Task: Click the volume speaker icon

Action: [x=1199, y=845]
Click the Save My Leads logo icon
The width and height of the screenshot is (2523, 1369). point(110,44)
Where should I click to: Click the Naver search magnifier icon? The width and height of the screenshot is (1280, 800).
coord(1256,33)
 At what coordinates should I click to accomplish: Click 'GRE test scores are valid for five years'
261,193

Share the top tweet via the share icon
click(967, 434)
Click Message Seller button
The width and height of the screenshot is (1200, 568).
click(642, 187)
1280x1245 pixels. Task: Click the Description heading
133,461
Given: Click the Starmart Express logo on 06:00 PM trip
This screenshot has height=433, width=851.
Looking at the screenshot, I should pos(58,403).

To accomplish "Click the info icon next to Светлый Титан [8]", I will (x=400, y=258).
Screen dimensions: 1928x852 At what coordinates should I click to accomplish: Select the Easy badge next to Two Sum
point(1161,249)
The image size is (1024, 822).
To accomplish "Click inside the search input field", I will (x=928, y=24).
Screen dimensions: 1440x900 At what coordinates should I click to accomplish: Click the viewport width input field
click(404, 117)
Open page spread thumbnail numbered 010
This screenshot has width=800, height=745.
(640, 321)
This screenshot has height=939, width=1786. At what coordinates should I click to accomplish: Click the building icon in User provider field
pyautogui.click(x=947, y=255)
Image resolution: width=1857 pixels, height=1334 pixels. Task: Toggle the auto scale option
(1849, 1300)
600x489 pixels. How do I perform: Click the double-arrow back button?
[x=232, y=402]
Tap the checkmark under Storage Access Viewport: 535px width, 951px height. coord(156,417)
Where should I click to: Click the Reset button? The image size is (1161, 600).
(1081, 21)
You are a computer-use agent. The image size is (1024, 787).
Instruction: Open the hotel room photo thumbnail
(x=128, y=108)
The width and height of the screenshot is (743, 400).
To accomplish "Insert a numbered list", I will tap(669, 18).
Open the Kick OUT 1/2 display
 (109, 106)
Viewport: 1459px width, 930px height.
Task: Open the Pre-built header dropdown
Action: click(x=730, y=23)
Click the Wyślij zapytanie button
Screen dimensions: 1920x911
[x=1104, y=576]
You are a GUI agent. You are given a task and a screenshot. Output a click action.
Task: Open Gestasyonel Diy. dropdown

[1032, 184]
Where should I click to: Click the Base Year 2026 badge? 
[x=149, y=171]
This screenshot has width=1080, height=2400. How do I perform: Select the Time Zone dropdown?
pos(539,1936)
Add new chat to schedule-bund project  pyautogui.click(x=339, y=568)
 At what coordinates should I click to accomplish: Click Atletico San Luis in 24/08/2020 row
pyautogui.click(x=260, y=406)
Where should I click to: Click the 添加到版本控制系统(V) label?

Task to complete: Repeat the records. Match them exactly.

Result:
Task: Click the volume speaker icon

Action: [x=1199, y=845]
Click the Save My Leads logo icon
The width and height of the screenshot is (2523, 1369). point(110,44)
Where should I click to: Click the Naver search magnifier icon? The width and height of the screenshot is (1280, 800).
coord(1256,33)
 At what coordinates should I click to accomplish: Click 'GRE test scores are valid for five years'
261,193

Share the top tweet via the share icon
click(967, 434)
Click Message Seller button
The width and height of the screenshot is (1200, 568).
click(642, 187)
1280x1245 pixels. Task: Click the Description heading
133,461
Given: Click the Starmart Express logo on 06:00 PM trip
This screenshot has height=433, width=851.
Looking at the screenshot, I should pos(58,403).

To accomplish "Click the info icon next to Светлый Титан [8]", I will (x=400, y=258).
Screen dimensions: 1928x852 At what coordinates should I click to accomplish: Select the Easy badge next to Two Sum
point(1161,249)
The image size is (1024, 822).
To accomplish "Click inside the search input field", I will (x=928, y=24).
Screen dimensions: 1440x900 At what coordinates should I click to accomplish: Click the viewport width input field
click(404, 117)
Open page spread thumbnail numbered 010
This screenshot has width=800, height=745.
(640, 321)
This screenshot has height=939, width=1786. At what coordinates should I click to accomplish: Click the building icon in User provider field
pyautogui.click(x=947, y=255)
Image resolution: width=1857 pixels, height=1334 pixels. Task: Toggle the auto scale option
(1849, 1300)
600x489 pixels. How do I perform: Click the double-arrow back button?
[x=232, y=402]
Tap the checkmark under Storage Access Viewport: 535px width, 951px height. coord(156,417)
Where should I click to: Click the Reset button? The image size is (1161, 600).
(1081, 21)
You are a computer-use agent. The image size is (1024, 787).
Instruction: Open the hotel room photo thumbnail
(x=128, y=108)
The width and height of the screenshot is (743, 400).
To accomplish "Insert a numbered list", I will tap(669, 18).
Open the Kick OUT 1/2 display
 (109, 106)
Viewport: 1459px width, 930px height.
Task: Open the Pre-built header dropdown
Action: click(x=730, y=23)
Click the Wyślij zapytanie button
Screen dimensions: 1920x911
[x=1104, y=576]
You are a GUI agent. You are given a task and a screenshot. Output a click action.
Task: Open Gestasyonel Diy. dropdown

[1032, 184]
Where should I click to: Click the Base Year 2026 badge? 
[x=149, y=171]
This screenshot has width=1080, height=2400. How do I perform: Select the Time Zone dropdown?
pos(539,1936)
Add new chat to schedule-bund project  pyautogui.click(x=339, y=568)
 At what coordinates should I click to accomplish: Click Atletico San Luis in 24/08/2020 row
pyautogui.click(x=260, y=406)
Where should I click to: Click the 添加到版本控制系统(V) label?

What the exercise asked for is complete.